1 2
Duke Dork
8/7/08 12:27 p.m.
SVreX wrote: He lives in ATL, so freeze is not a real issue. 12"-18" is more than adequate.


What I dislike the most is that neither of you said anything about drainage, which is probably the most important part. The walls should include good sized drains (maybe 3" PVC) at the bottom to allow water to escape that builds up behind them. These drains are called weepholes.

I covered all that in one of my earlier posts, and pretty much the same way you described.

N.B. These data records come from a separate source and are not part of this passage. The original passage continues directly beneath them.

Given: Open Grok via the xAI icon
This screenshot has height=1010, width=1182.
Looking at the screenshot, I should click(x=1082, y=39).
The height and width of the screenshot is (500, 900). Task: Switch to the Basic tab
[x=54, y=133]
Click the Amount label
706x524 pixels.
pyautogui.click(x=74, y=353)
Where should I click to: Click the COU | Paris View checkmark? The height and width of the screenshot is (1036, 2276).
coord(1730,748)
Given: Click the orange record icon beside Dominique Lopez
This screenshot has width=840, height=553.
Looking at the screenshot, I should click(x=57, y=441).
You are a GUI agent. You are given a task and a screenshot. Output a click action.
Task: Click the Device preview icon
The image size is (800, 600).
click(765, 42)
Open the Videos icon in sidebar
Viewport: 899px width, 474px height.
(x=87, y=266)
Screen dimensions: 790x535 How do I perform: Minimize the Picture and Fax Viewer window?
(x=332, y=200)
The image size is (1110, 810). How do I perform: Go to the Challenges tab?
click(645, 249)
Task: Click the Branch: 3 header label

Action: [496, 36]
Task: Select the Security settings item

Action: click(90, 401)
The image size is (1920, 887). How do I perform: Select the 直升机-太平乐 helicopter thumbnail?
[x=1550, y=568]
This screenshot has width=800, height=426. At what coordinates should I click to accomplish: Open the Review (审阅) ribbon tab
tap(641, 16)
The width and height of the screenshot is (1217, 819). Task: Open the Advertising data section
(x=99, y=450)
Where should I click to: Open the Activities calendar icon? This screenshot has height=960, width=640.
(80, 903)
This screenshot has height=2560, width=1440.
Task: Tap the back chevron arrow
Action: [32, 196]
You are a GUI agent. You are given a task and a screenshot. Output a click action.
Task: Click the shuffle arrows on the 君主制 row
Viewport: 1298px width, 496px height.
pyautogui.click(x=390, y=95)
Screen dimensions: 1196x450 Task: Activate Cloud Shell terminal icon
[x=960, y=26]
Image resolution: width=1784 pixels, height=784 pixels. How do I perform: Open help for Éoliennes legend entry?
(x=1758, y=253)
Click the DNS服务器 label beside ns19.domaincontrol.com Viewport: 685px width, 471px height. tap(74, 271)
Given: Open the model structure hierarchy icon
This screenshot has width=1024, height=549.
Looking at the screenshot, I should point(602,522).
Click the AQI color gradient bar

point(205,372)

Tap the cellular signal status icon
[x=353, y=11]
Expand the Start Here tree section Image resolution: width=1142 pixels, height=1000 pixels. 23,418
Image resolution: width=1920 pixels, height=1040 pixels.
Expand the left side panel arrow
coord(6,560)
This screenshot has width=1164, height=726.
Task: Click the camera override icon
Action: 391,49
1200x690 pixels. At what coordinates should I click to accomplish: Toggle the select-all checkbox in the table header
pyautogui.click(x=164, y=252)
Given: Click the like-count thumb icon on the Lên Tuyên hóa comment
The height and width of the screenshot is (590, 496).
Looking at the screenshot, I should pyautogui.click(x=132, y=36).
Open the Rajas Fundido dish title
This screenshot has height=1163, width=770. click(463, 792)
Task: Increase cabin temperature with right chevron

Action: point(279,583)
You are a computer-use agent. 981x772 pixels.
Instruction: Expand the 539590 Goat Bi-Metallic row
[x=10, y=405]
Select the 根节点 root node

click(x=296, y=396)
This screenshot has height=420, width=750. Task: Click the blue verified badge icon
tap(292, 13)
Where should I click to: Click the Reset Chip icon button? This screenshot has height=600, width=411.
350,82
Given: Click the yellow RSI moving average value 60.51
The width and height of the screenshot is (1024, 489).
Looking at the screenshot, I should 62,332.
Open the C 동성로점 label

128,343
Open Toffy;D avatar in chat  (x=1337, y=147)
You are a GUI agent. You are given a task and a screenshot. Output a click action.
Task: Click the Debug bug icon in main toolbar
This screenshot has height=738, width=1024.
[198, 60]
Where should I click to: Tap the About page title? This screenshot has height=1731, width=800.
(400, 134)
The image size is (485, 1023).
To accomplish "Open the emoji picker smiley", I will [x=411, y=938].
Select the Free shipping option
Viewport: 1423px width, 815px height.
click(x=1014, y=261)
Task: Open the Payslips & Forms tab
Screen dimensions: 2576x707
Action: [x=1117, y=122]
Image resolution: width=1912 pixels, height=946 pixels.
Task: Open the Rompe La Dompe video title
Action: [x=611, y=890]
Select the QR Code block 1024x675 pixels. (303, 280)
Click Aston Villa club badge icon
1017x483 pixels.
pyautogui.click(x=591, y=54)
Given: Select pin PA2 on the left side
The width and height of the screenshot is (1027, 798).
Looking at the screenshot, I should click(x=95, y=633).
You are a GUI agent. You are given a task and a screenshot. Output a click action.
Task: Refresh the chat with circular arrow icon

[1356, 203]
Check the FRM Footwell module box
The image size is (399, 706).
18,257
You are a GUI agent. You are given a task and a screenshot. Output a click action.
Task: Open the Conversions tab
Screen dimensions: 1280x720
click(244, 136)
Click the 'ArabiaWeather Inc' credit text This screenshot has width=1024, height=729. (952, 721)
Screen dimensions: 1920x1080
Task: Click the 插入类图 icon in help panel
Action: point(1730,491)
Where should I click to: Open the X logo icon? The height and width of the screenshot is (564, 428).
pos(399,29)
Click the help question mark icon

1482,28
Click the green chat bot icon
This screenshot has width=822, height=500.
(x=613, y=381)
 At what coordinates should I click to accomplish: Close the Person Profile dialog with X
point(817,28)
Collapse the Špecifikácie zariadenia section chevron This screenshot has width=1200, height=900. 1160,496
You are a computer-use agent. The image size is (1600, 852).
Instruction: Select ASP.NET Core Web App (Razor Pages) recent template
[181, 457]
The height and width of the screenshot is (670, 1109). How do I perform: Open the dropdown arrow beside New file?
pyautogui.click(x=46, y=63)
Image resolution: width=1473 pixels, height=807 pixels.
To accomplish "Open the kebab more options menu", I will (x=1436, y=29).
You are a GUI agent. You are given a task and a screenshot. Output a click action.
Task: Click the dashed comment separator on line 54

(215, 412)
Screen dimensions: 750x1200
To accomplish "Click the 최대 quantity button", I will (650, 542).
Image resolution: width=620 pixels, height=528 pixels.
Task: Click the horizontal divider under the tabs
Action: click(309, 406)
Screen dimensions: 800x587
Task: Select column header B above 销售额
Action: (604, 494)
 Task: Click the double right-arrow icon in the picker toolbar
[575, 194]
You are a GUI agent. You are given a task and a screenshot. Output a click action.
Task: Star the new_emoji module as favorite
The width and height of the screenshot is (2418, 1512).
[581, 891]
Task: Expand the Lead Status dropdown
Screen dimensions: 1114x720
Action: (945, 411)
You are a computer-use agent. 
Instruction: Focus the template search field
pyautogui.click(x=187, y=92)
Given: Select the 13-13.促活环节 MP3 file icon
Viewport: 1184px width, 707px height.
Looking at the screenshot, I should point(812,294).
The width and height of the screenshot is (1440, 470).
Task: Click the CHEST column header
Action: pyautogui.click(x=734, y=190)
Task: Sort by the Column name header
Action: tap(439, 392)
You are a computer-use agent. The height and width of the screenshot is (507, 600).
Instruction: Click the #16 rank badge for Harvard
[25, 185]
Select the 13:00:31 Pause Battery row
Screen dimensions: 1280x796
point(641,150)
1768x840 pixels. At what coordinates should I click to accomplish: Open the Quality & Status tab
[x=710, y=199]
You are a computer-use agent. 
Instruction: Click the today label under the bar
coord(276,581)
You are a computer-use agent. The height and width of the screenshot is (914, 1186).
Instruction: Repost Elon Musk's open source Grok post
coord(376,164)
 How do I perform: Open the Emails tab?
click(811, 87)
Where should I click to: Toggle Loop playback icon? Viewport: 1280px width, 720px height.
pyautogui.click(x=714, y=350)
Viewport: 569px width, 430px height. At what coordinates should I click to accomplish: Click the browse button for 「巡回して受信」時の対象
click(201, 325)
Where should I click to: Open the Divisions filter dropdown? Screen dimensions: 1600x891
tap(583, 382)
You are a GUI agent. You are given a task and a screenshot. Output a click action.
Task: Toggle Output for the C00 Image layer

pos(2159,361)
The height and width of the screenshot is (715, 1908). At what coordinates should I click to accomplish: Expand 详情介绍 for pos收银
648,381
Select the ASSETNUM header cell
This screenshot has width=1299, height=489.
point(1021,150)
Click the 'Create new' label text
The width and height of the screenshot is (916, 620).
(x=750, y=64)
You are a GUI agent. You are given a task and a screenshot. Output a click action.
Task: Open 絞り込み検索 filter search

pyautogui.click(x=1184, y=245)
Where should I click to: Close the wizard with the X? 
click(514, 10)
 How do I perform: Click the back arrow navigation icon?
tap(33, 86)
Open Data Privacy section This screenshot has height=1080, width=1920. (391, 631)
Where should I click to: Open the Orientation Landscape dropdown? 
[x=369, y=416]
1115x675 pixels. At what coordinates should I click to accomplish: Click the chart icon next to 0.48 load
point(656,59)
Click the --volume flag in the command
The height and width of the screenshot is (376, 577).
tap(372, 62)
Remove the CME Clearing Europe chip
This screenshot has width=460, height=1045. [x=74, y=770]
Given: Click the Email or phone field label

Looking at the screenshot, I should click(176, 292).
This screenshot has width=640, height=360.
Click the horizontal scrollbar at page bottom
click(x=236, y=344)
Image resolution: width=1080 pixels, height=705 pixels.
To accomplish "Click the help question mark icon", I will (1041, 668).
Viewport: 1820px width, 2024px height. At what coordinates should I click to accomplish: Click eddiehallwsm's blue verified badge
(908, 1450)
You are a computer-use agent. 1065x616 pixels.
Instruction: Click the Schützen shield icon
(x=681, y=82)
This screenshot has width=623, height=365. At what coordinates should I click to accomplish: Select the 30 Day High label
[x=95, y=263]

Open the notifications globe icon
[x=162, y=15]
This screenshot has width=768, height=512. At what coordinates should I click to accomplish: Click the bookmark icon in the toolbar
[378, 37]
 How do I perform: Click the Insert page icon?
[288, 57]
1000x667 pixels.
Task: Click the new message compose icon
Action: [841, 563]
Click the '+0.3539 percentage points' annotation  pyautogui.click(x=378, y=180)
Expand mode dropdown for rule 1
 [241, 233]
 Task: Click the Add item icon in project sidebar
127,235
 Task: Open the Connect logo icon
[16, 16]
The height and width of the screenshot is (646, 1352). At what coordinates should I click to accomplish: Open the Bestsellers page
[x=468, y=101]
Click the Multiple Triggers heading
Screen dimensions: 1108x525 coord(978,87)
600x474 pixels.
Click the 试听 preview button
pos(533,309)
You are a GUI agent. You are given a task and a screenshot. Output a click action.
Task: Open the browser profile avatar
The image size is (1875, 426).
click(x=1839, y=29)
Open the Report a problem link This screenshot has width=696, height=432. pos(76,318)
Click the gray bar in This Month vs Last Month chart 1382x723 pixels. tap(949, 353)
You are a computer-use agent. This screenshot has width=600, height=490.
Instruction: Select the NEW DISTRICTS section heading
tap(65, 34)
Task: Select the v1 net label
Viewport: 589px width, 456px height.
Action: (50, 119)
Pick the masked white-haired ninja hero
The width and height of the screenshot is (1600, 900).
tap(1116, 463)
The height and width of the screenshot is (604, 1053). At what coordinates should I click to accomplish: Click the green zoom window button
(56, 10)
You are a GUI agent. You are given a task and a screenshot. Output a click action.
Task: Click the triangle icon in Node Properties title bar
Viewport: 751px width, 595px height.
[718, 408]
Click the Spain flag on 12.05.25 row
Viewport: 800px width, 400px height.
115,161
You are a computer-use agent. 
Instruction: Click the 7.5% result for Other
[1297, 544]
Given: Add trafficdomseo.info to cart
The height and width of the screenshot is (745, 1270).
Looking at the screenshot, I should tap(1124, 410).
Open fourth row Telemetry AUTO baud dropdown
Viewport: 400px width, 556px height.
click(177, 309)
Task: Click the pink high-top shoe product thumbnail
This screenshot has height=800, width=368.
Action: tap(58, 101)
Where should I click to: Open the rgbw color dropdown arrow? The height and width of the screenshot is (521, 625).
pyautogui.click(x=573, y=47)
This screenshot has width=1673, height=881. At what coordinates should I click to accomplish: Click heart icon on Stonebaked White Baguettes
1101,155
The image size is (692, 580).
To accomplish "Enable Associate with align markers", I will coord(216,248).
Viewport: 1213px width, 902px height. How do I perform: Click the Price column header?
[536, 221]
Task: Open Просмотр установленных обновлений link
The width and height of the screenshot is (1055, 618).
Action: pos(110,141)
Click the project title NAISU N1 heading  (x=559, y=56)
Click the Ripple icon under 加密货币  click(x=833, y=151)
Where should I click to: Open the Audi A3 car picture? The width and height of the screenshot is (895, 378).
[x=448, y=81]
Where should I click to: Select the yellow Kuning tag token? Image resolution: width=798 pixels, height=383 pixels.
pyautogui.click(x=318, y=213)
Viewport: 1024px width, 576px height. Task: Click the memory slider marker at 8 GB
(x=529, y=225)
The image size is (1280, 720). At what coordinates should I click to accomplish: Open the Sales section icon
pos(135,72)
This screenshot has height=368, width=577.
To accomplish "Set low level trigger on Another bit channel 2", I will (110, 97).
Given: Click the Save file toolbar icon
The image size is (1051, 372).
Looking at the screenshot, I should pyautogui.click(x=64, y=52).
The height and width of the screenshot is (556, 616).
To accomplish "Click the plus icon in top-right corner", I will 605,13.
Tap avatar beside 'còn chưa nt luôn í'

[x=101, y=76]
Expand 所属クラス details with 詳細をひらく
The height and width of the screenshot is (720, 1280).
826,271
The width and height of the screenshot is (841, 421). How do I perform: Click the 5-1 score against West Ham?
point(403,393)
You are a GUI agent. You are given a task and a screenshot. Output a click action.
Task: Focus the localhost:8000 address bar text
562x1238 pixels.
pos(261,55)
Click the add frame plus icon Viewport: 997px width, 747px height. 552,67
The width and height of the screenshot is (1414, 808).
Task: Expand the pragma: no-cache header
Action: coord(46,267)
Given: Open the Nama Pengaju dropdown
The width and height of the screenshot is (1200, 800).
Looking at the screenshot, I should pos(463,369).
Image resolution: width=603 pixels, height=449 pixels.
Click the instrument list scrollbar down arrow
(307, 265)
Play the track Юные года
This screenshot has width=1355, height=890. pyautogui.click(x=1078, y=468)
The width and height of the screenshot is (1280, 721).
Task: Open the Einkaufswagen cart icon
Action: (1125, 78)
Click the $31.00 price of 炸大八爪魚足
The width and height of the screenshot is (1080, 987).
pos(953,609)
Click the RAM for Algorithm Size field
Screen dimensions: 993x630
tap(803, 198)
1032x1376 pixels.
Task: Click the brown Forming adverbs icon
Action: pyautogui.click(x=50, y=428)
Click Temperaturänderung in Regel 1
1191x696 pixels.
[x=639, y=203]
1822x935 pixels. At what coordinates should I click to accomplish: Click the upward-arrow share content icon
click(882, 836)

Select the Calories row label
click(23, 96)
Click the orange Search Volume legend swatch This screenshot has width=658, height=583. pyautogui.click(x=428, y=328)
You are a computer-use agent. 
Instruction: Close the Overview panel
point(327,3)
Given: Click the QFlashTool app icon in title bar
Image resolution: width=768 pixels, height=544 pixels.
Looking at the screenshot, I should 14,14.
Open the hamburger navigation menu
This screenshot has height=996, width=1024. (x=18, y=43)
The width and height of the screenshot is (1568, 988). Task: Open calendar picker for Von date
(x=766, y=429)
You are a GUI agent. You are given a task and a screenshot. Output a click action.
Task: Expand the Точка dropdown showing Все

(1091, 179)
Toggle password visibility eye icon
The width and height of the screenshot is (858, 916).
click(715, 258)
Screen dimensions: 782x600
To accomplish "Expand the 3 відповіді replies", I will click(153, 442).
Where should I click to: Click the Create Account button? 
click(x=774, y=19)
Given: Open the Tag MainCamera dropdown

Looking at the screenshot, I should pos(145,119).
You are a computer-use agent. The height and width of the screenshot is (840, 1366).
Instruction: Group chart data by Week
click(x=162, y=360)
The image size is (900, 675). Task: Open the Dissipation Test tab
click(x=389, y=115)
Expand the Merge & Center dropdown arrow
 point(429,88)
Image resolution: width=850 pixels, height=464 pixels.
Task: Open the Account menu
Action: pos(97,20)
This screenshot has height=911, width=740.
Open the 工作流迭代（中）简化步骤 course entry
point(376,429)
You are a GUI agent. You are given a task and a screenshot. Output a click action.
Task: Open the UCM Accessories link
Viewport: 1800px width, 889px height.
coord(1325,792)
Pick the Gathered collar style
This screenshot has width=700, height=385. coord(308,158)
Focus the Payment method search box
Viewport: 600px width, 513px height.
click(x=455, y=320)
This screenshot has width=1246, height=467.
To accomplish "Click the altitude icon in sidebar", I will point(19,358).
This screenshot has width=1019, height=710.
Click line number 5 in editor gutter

On the subject of the key, I was using that in addition to the rebar turning up out of the footing. You'll probably need both.

Dr. Hess
Dr. Hess SuperDork
8/7/08 12:44 p.m.

I've seen a lot of messed up retaining walls. I mean, they've only been making them for five or six thousand years, so what have we learned? As expensive as they are to make the first time, they are even more expensive the second time. I think that some adult supervision would be money well spent. A couple hundred to an civil engineer would likely save you thousands down the road. At very least, go to the library and look in Architectual Graphic Standards, which is The Book in this field.

SVreX SuperDork
8/7/08 1:24 p.m.

Key + rebar- almost impossible (the rebar will be in the way of putting down the 2x4). Also, the concrete would have to be awfully wet to successfully push a 2x4 into it, and it then wouldn't hold it's form.

Hess wins! There is absolutely no reason that an engineer couldn't be consulted for a simple job like this for a very nominal fee.